**INSTRUCTIONS FOR THE TASK**
Copy word for word the lines in the records below, starting at the line with "Toidutootjad (69, 2437)" and ending at the line with "Grupo ULMA (136, 2467)". Skip the pictures.

**DATA SHOWN**

____

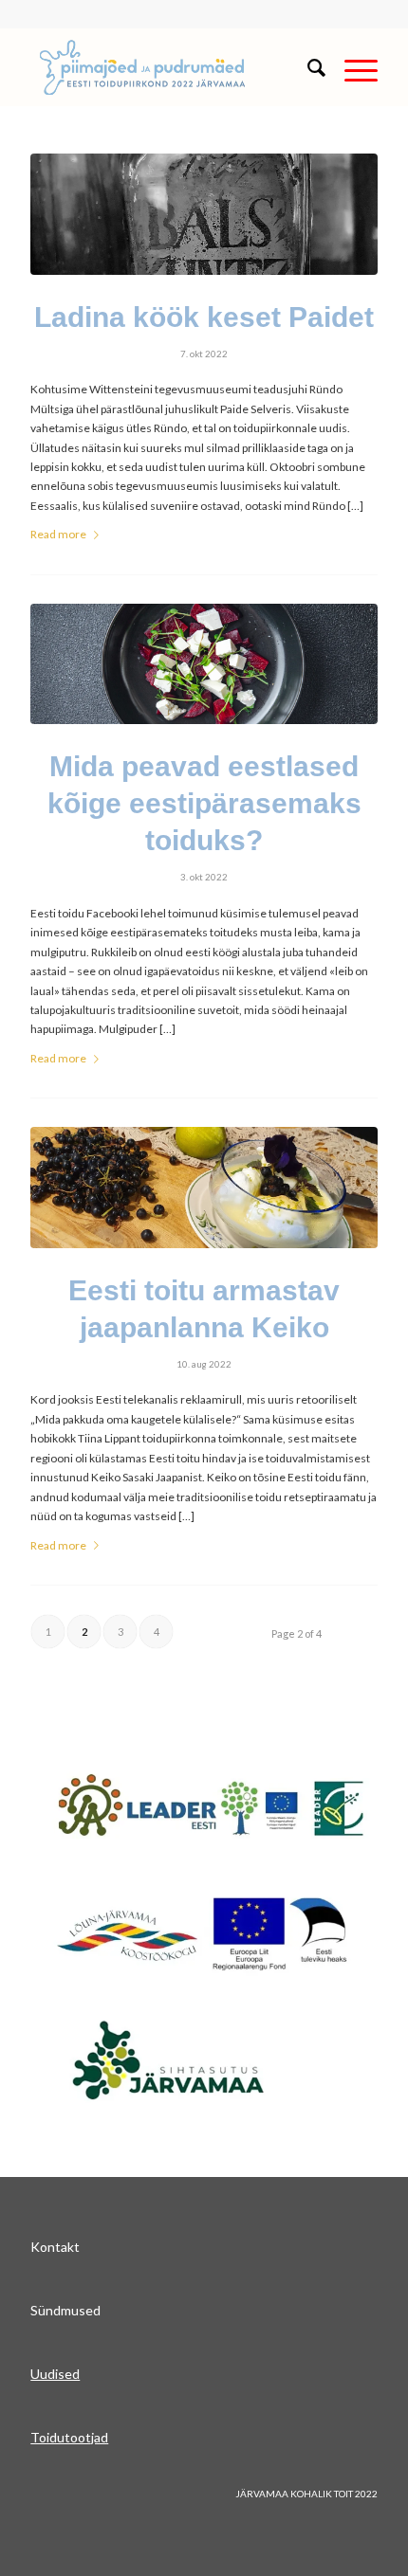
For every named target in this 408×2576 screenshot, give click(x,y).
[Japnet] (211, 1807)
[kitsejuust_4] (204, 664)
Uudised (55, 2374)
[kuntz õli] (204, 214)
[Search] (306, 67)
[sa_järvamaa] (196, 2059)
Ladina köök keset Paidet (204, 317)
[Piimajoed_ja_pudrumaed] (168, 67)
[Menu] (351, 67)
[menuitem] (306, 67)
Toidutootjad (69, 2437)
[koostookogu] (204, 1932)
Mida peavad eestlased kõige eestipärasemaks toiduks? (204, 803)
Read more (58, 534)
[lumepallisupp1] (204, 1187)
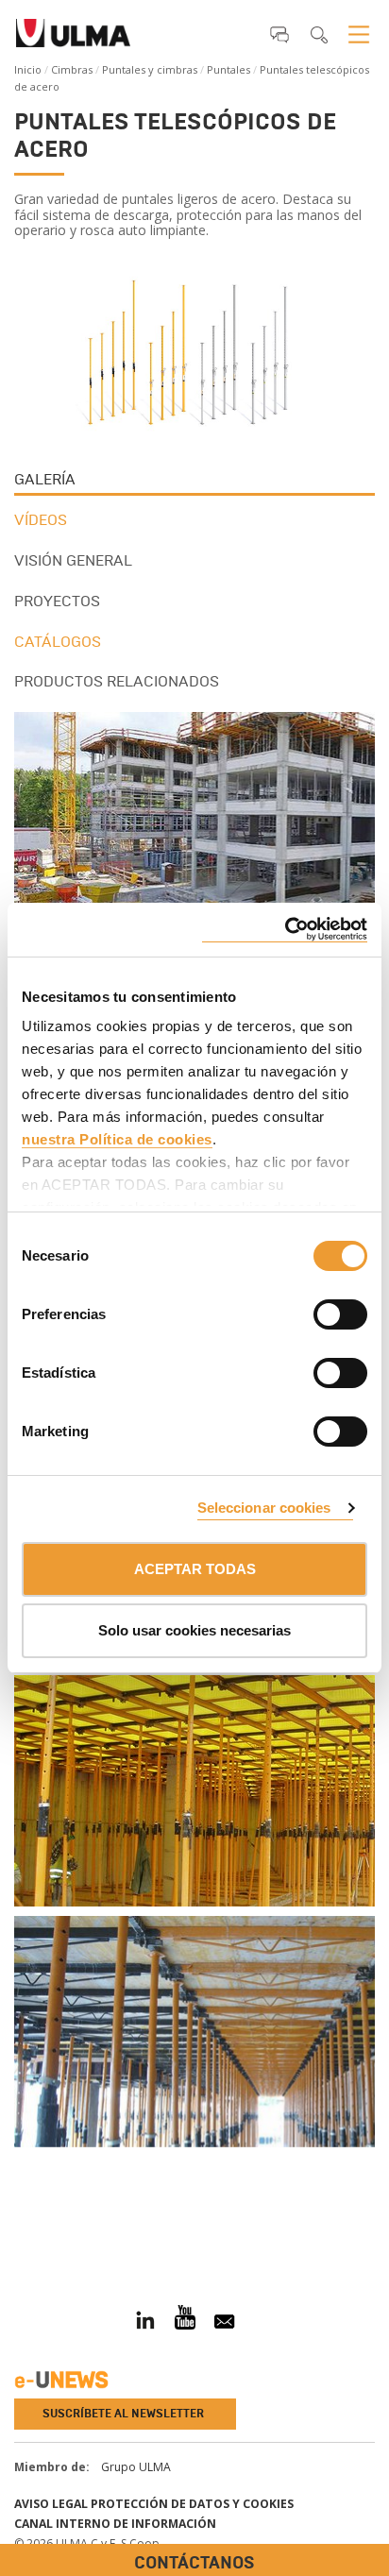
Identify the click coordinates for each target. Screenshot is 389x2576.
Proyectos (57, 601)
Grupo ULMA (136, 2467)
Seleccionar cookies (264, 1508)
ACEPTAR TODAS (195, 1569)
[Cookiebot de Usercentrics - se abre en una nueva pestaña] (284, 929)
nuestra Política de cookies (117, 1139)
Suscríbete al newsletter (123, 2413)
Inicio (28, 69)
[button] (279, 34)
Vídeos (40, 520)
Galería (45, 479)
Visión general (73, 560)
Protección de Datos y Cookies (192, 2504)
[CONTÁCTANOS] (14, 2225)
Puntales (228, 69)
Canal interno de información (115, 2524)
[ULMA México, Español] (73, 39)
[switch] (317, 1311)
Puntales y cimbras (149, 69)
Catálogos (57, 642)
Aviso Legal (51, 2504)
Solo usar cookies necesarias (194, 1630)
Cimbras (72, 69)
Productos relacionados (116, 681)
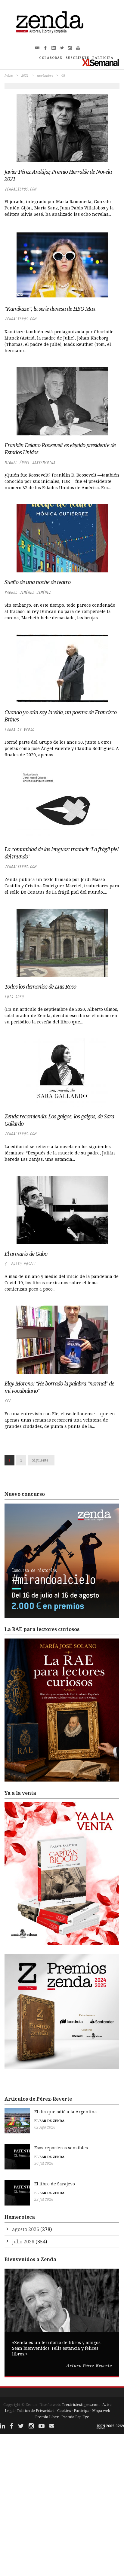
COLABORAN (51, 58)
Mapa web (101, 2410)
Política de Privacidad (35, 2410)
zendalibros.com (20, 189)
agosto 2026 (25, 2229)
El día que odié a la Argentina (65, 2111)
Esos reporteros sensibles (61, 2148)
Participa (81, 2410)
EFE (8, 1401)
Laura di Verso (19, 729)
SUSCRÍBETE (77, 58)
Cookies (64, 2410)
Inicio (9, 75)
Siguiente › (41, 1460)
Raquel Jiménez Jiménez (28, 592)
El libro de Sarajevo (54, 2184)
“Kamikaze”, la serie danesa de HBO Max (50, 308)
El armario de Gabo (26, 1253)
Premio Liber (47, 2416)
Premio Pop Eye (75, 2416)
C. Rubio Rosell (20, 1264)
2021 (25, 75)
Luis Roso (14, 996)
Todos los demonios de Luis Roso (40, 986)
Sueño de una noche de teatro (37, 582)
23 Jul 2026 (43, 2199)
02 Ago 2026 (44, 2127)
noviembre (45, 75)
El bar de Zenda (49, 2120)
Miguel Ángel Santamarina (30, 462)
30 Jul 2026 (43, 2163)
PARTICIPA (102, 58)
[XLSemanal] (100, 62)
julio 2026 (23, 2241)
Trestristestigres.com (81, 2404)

____

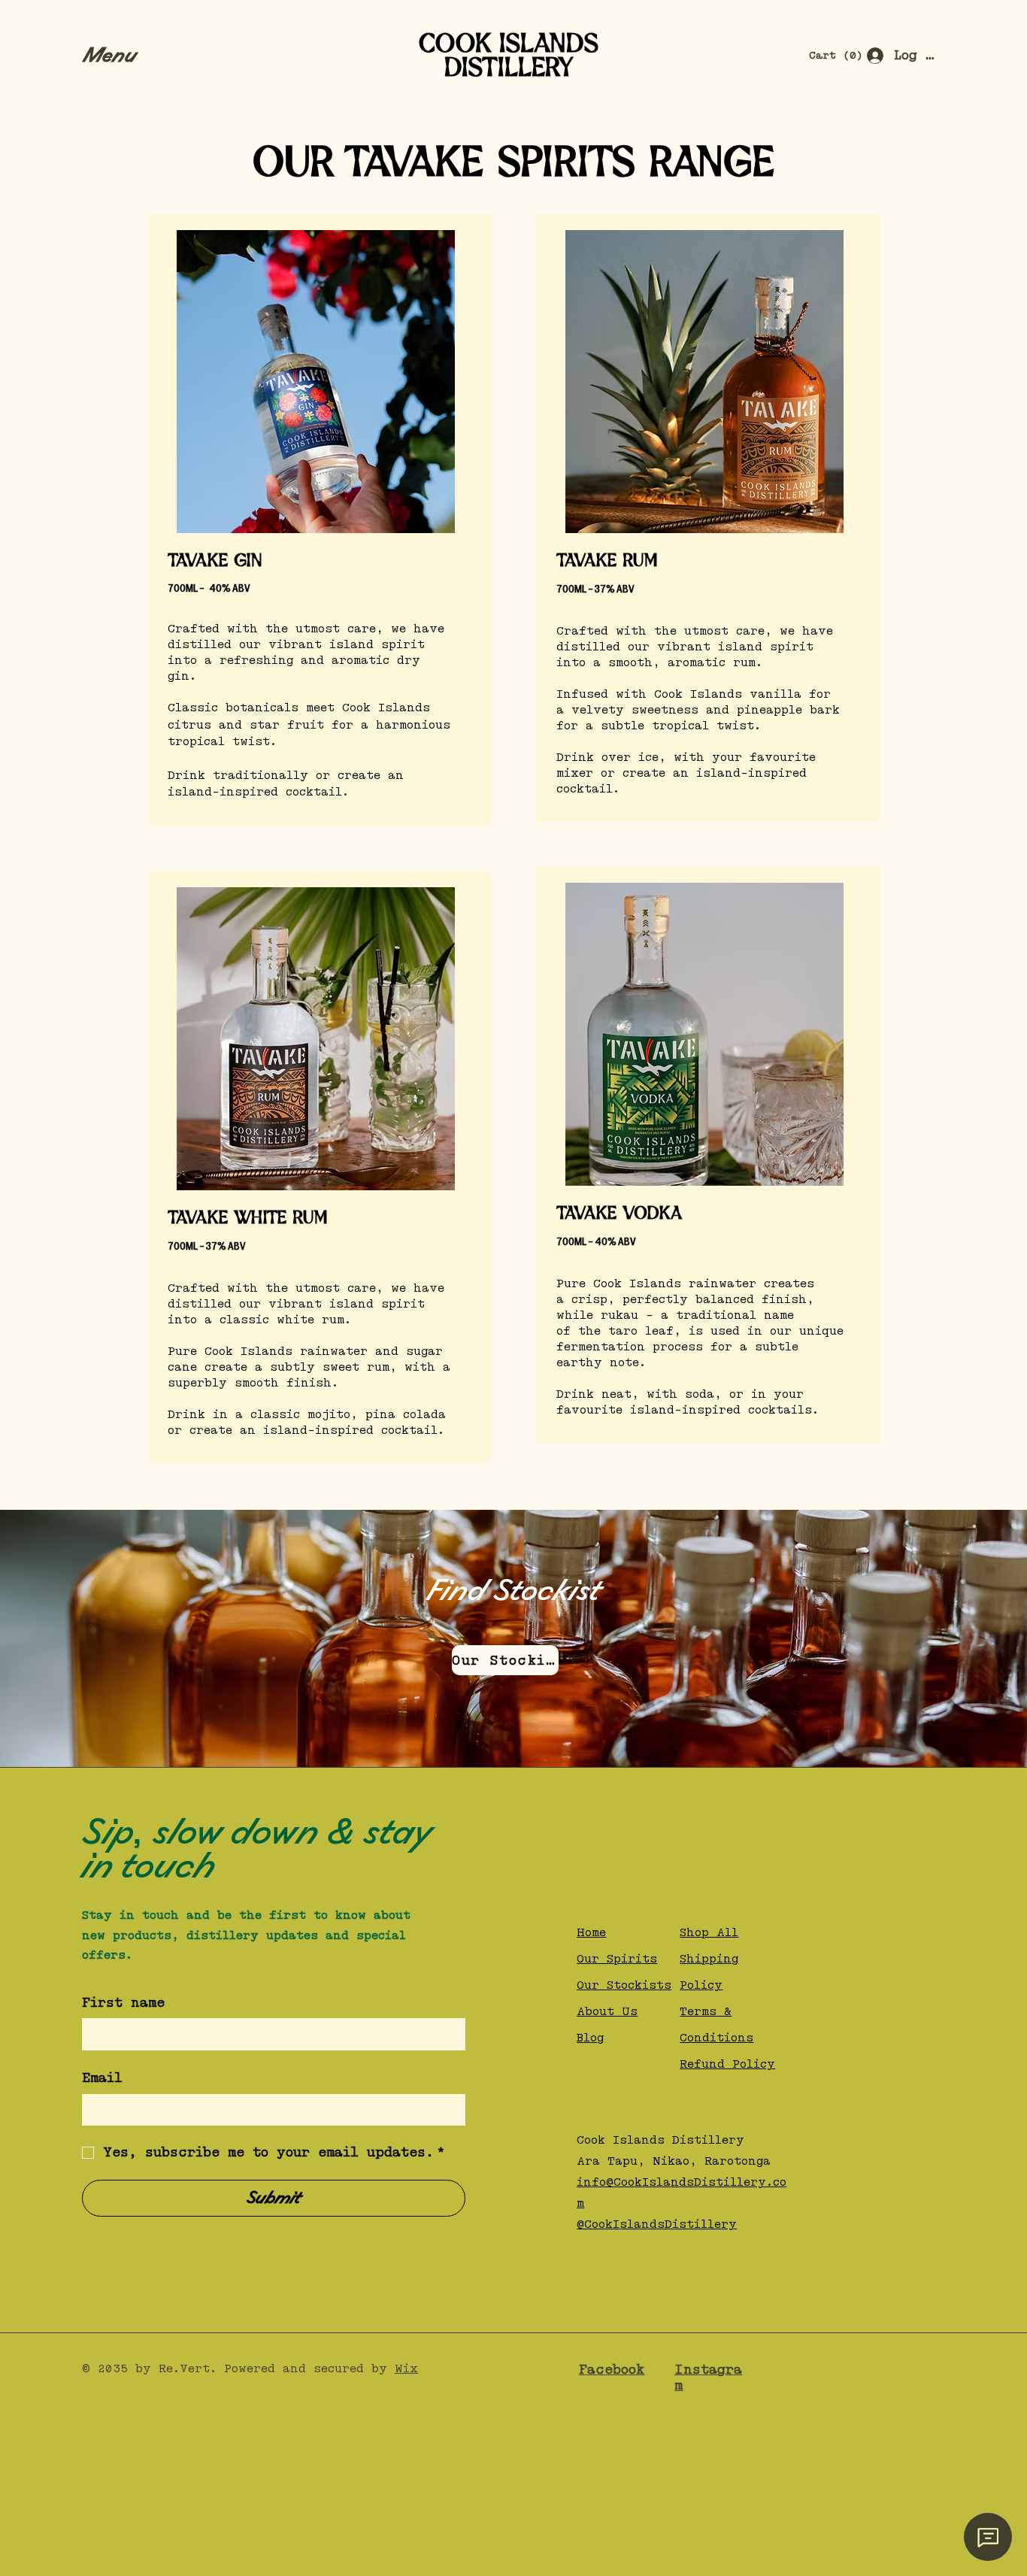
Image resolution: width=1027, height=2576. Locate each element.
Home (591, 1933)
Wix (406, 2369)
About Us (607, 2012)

____

**ANSWER BOX**
Toidutootjad (69, 2437)
[koostookogu] (204, 1932)
Mida peavad eestlased kõige eestipärasemaks toiduks? (204, 803)
Read more (58, 534)
[lumepallisupp1] (204, 1187)
Identify the click coordinates for each target. Screenshot is 389x2576.
Proyectos (57, 601)
Grupo ULMA (136, 2467)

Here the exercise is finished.